We present a novel approach for digitizing real-world objects by estimating their geometry, material properties, and environmental lighting from a set of posed images with fixed lighting. Our method incorporates into Neural Radiance Field (NeRF) pipelines the split sum approximation used with image-based lighting for real-time physical-based rendering. We propose modeling the scene's lighting with a single scene-specific MLP representing pre-integrated image-based lighting at arbitrary resolutions. We achieve accurate modeling of pre-integrated lighting by exploiting a novel regularizer based on efficient Monte Carlo sampling. Additionally, we propose a new method of supervising self-occlusion predictions by exploiting a similar regularizer based on Monte Carlo sampling. Experimental results demonstrate the efficiency and effectiveness of our approach in estimating scene geometry, material properties, and lighting. Our method is capable of attaining state-of-the-art relighting quality after only ${\sim}1$ hour of training in a single NVIDIA A100 GPU.

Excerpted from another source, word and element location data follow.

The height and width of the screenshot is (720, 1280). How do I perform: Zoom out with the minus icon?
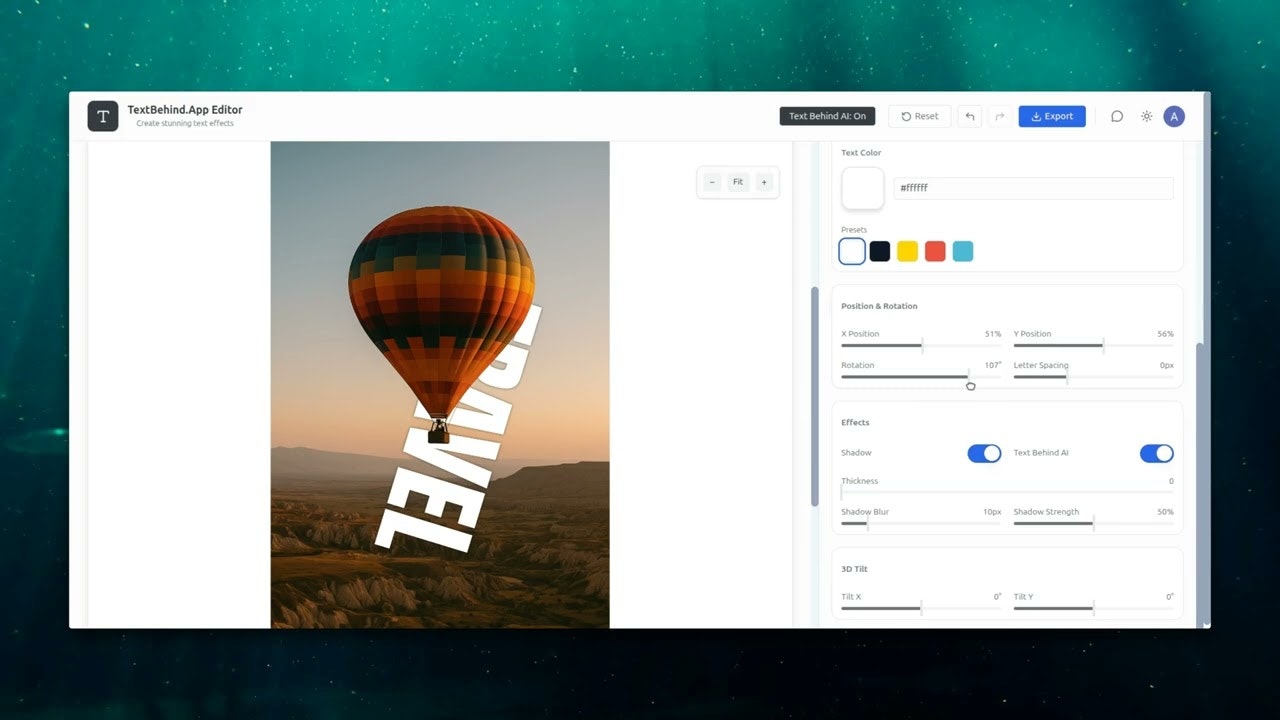[x=712, y=182]
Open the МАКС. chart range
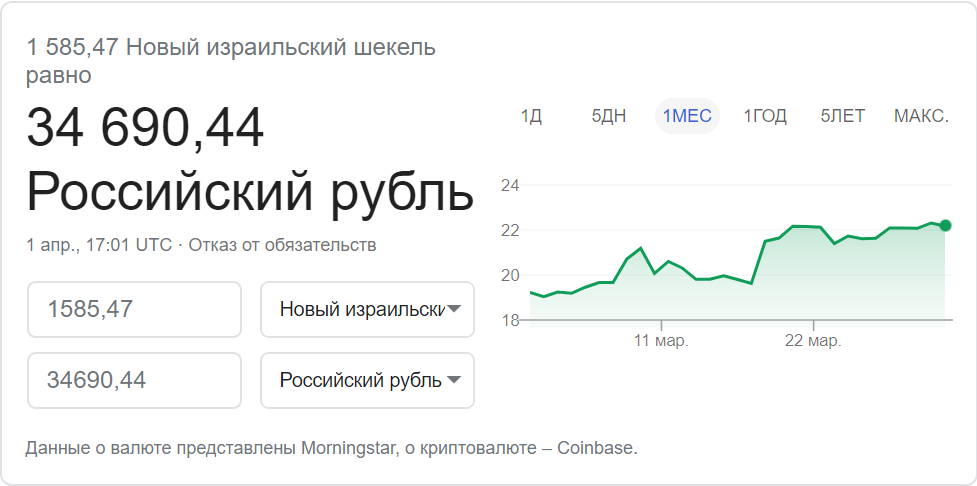The height and width of the screenshot is (486, 977). 921,116
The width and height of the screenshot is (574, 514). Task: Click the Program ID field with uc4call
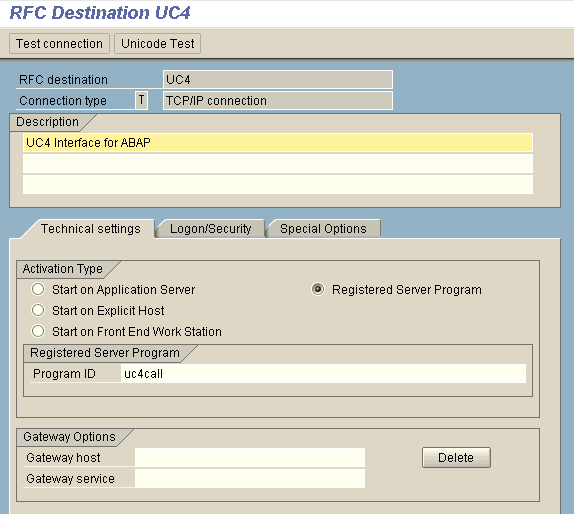323,373
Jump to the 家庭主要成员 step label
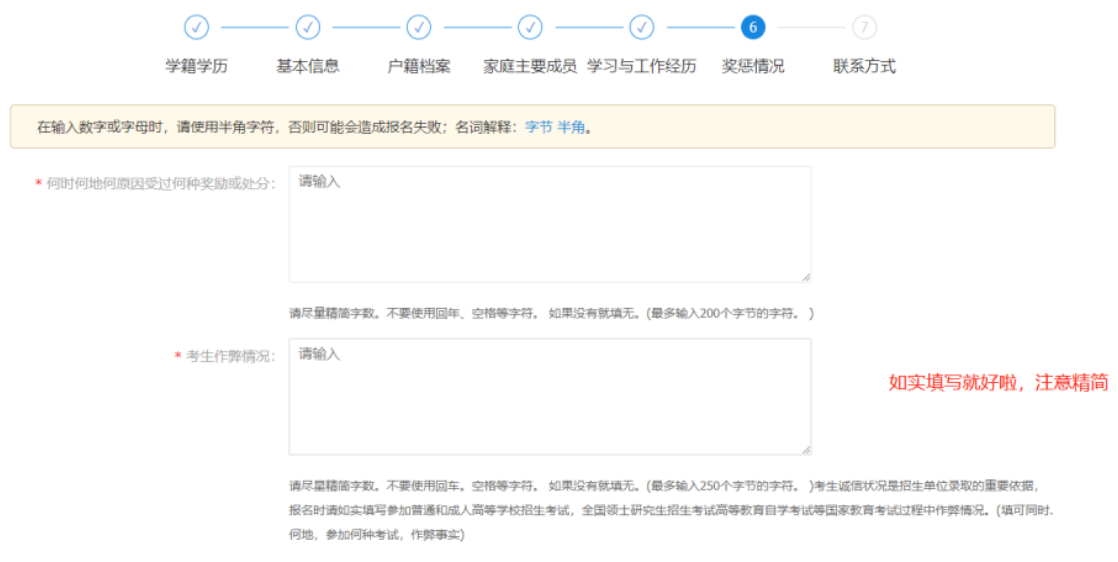This screenshot has width=1118, height=562. 530,66
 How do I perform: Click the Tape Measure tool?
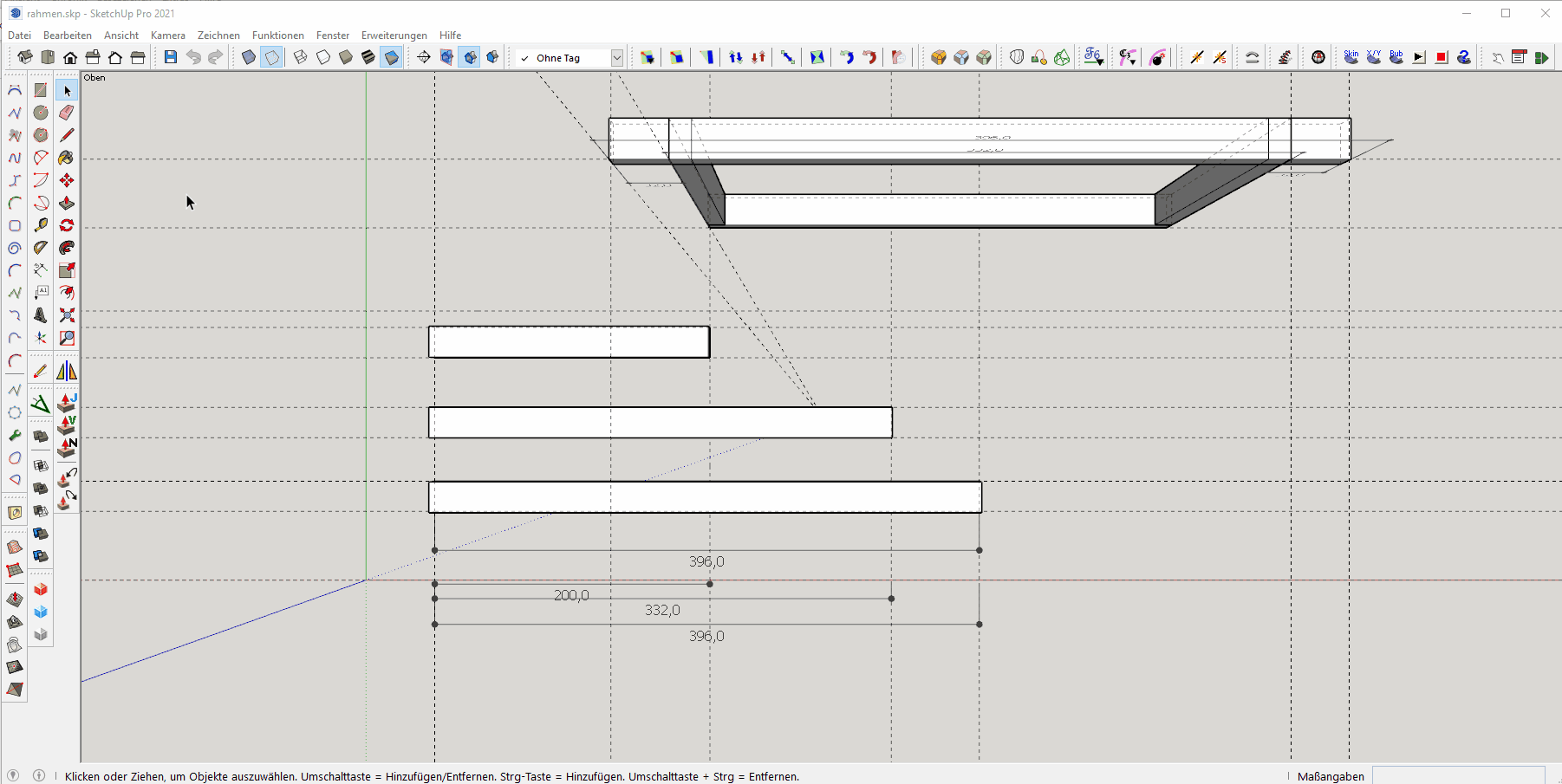tap(41, 225)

翻译：我们提出一种新颖方法，通过一组固定光照下的姿态图像来数字化真实世界物体，同时估计其几何形状、材质属性与环境光照。本方法将图像光照中用于实时物理渲染的分裂求和近似技术融入神经辐射场（NeRF）管线。我们通过一个场景专属的MLP表示任意分辨率的预集成图像光照，从而实现场景光照建模。通过基于高效蒙特卡洛采样的新型正则化器，我们实现了对预集成光照的精确建模。此外，我们提出一种利用类似蒙特卡洛采样正则化器监督自遮挡预测的新方法。实验结果表明，本方法在估计场景几何、材质属性与光照方面兼具高效性与有效性。在单个NVIDIA A100 GPU上仅需约1小时训练即可达到当前最先进的重新照明质量。